If change is one of the few certainties in life, why is it so often confused with ‘improvement’? Far from the two being synonymous, change that makes things better is only a subset of change as a whole.
Your car blowing up, losing a job, getting dumped, shearing off part of a finger in a freak accident with a television set (as I once did) are all changes, but few would consider them things that make life better. And yet in many organisations, making change for change's sake is a dangerous temptation.
Let's consider 'LOOK BUSY' changes that are made just because they make those in charge appear more proactive than if they decided not to make changes.
Each time a new minister, head teacher, or chief executive takes up office, they seem to come under pressure to do something different in order to justify the change of personnel. But all too often, change for change's sake becomes a poor substitute for a lack of understanding about what should be done next to improve the situation.
There are also 'BLAME THE LAST GUY' changes - as in the story about one of the Soviet presidents who handed two letters to his successor on his departure.
In Traffic, the 2000 movie, Kruschev then explains: "When you get into a situation you can't get out of, open the first letter and you'll be saved. And when you get into another situation you can't get out of, open the second."

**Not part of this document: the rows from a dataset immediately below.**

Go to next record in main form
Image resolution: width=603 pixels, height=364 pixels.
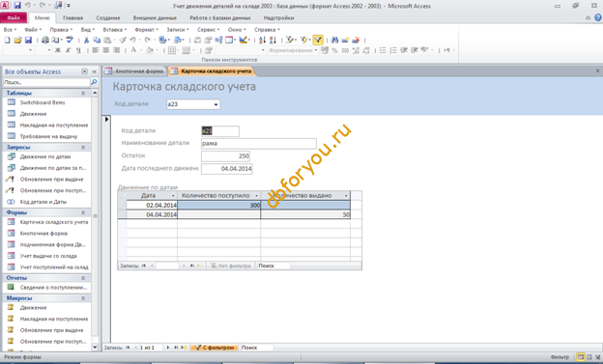[x=168, y=348]
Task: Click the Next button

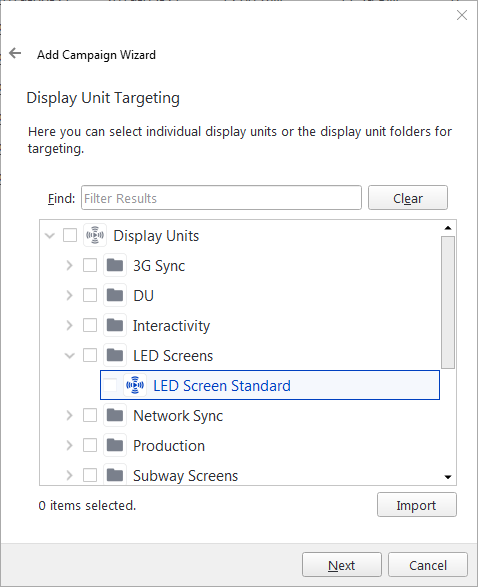Action: click(x=342, y=565)
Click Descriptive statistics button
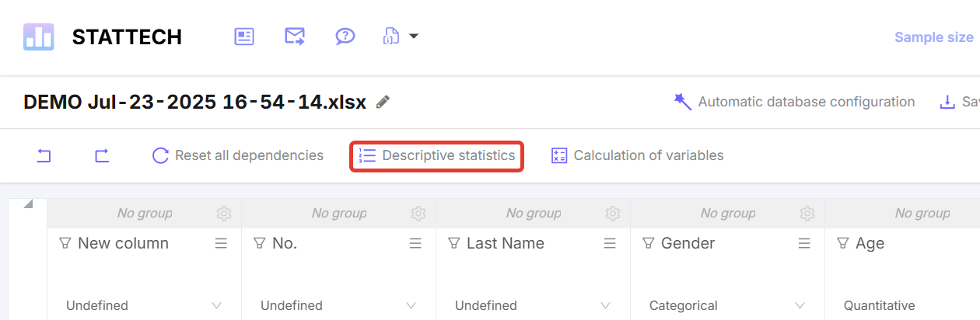 click(x=436, y=156)
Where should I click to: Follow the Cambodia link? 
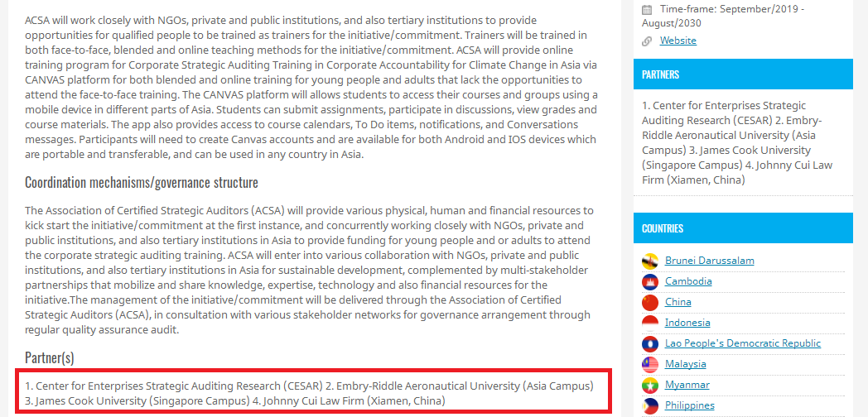point(688,281)
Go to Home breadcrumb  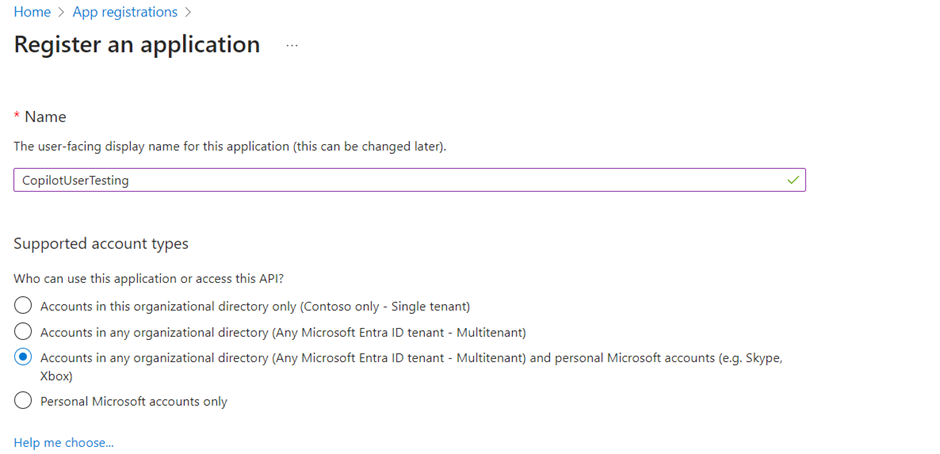click(x=32, y=13)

Soon enough this guy found himself in a tight place. So he opened the first letter. It said, "Blame everything on me." So he blamed the old guy and it worked like a charm. Of course, the new guy got into another situation he couldn't get out of, so he opened the second letter, which read, "sit down and write two letters."
The fabulous and worrying book, Barbarians At The Gate, chronicles the story of one such man, Ross Johnson, CEO of Nabisco, then the 17th largest company in the USA.
According to the book, Johnson used to "play the role of master puppeteer, keeping the company and it's officers in a constant state of reorganisation […] sometimes ordering two businesses to change buildings knowing that one would end up bursting at the seams while the other would rattle around looking for someplace to grow."
He would also change reporting relationships without warning, leading to the joke among employees that, "if my boss calls, ask him for his name and number."
These changes culminated in the sale of the company for $25bn and it's eventual loss of independence in the biggest deal of the deal-mad 1980s.
It's not that people vote for change instead of improvement. They don't. People are attracted to manifesto and strategic promises of improvement. It's just that delivering promises is harder than delivering changes but they look very similar for the first few months or years until a deliverable is expected. It's hard to know whether they are just an effort to look busy, blame the last guy, or just have some fun.
So how can those in power and influence to know the difference between a change and an improvement before it happens?
Heuristics are the answer. Short cut principles that allow an immense amount of wisdom to be wrapped up in a sentence of two.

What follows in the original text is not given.